Is Pennsylvania's flu season worse so far than the deadly 2017-18 season?

Is Pennsylvania's flu season worse so far than the deadly 2017-18 season?

PITTSBURGH (KDKA) — In terms of diagnosed flu cases, the 2022-23 flu season has started off worse than any other during the past decade – and it's not even close. 

That includes the 2017-2018 flu season, one of the worst in memory when the U.S. CDC estimated 52,000 Americans died of the flu – and when the unvaccinated masses panicked mid-season and ran to get shots, pharmacies were out because of the sudden demand. 

So do this year's early-season stats – more than 23,000 diagnosed cases in Pennsylvania last week alone, compared to fewer than 1,000 for the equivalent week nearly every other year, including 2017-2018 – portend more hospitalizations and deaths than in that awful year? 

Not necessarily. 

"Influenza season has started early this year for sure," said Dr. Debra Bogen, director of the Allegheny County Health Department, an observation corroborated by state health officials and emergency room doctors. 

But Bogen said the only thing the high number of positive tests can tell with certainty is that a high number of people are testing positive. It doesn't tell us conclusively that more people than have actually have the flu, because far more people are getting tested now than in the past – particularly sick children, whose parents take them to get tested for Covid-19 and RSV and who get tested for the flu at the same time. 

Positive tests are one measure of the severity of flu season. What ultimately matters more are flu-related hospitalizations and deaths. So far, no one in Allegheny County is confirmed to have died this season of the flu, although the worst of flu season is still typically weeks away. 

Again, though, Bogen doesn't dispute that the season hasn't started well. 

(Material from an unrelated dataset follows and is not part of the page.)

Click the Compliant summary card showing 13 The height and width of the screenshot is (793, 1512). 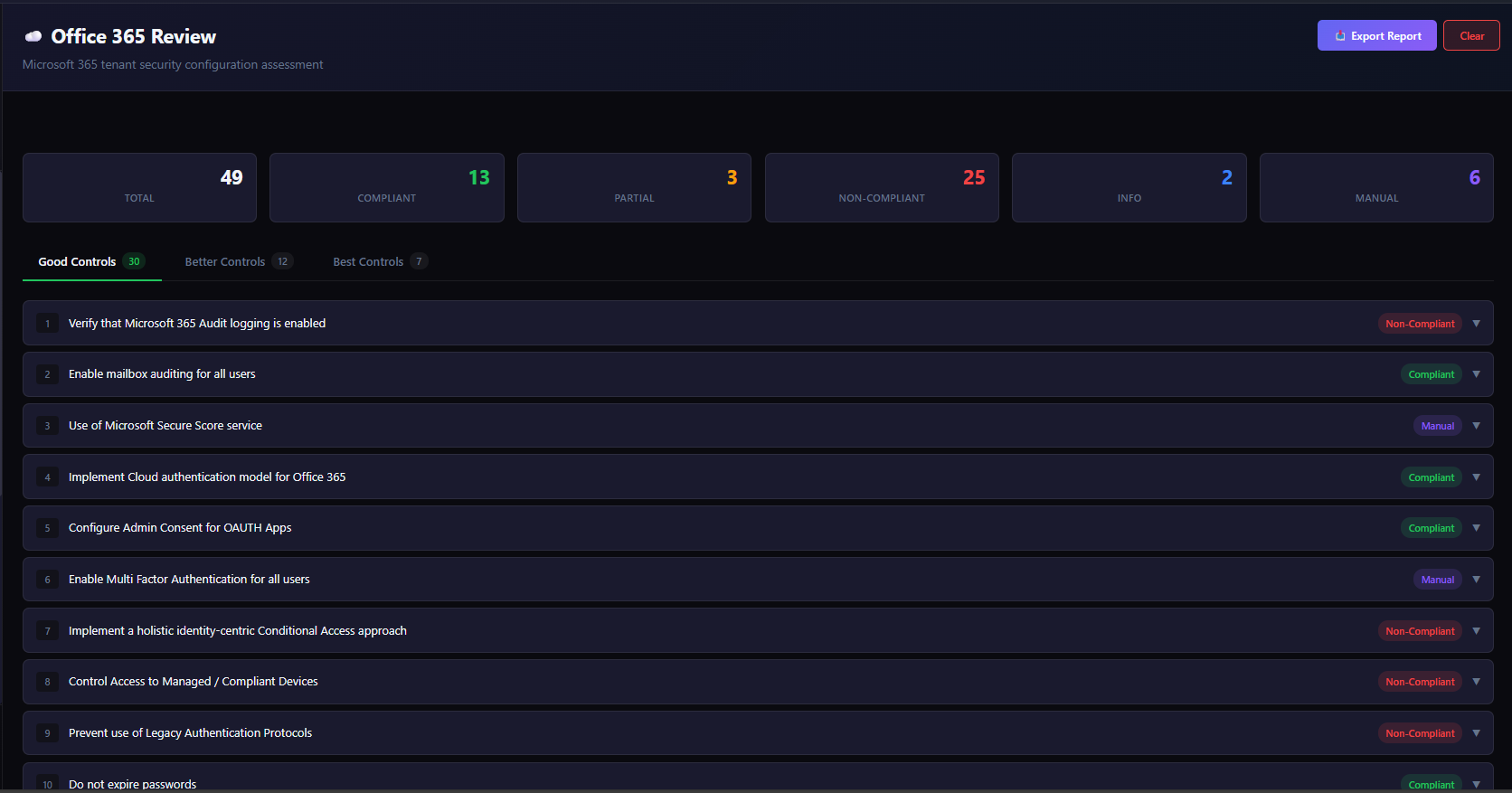tap(386, 187)
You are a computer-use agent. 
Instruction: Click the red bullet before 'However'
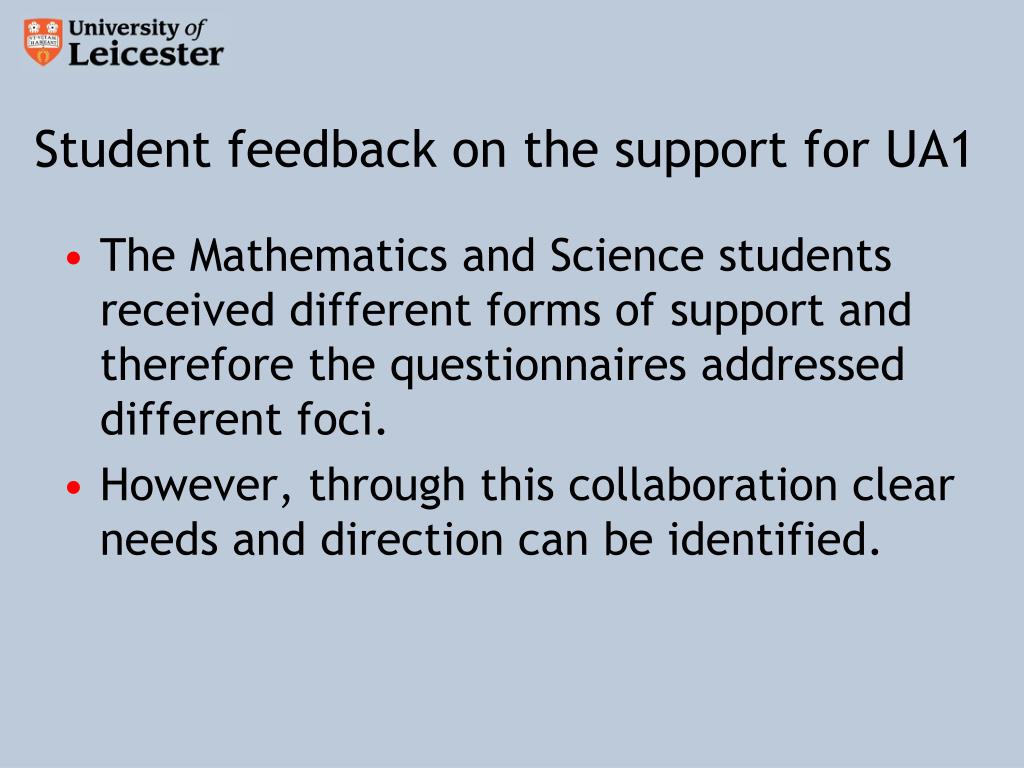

Dr. Anthony Guarracino, chair of emergency medicine at UPMC Harrisburg, can confirm that. The past few years were different because of the pandemic – 2020-2021 saw historically few flu cases, hospitalizations and deaths because, public health officials said, the same measures people were taking to avoid Covid-19, such as masking and social distancing, were also preventing the spread of the flu. 

"But even previous years in the last five or 10 years when flu was prominent, this year is definitely worse," Guarracino said. 

And perhaps the most important thing of all is true also of both viruses. 

"The people we're seeing (in the hospital) who have the flu haven't been vaccinated, by and large," Guarracino said. As with Covid vaccines, doctors say flu shots don't prevent everyone from catching the flu. 

"We base the flu vaccine on what we see in Australia and [southern] Asia," whose winter is during America's summer, said Chuck Kray, owner and a pharmacist at Hershey Pharmacy. "It's not an exact science, but your body does get enough general protection from the dosage that even if you got a strain that's not related, at least it's going to give you some resistance to it." 

"Really the key is to prevent the bad outcomes – the hospitalizations and deaths," Bogen said. 

She said flu shots are particularly important for senior citizens, pregnant women and small children – children at least six months old are eligible. 

Kray said not only is it not too late to get a flu shot, but there's such a thing as getting one too early – in August, for example – because the vaccine begins to wear off after several months. Alas, it's no longer too early: Public health officials, doctors and pharmacists are urging all unvaccinated Pennsylvanians to get their shots now. 

Just as the same actions that prevent Covid-19 from spreading can prevent the flu from spreading, the same opposite actions can cause both to spread. 

"As it has gotten colder, we're moving indoors, and we're a lot closer together," said Dr. Denise Johnson, Pennsylvania's physician general and acting secretary of health.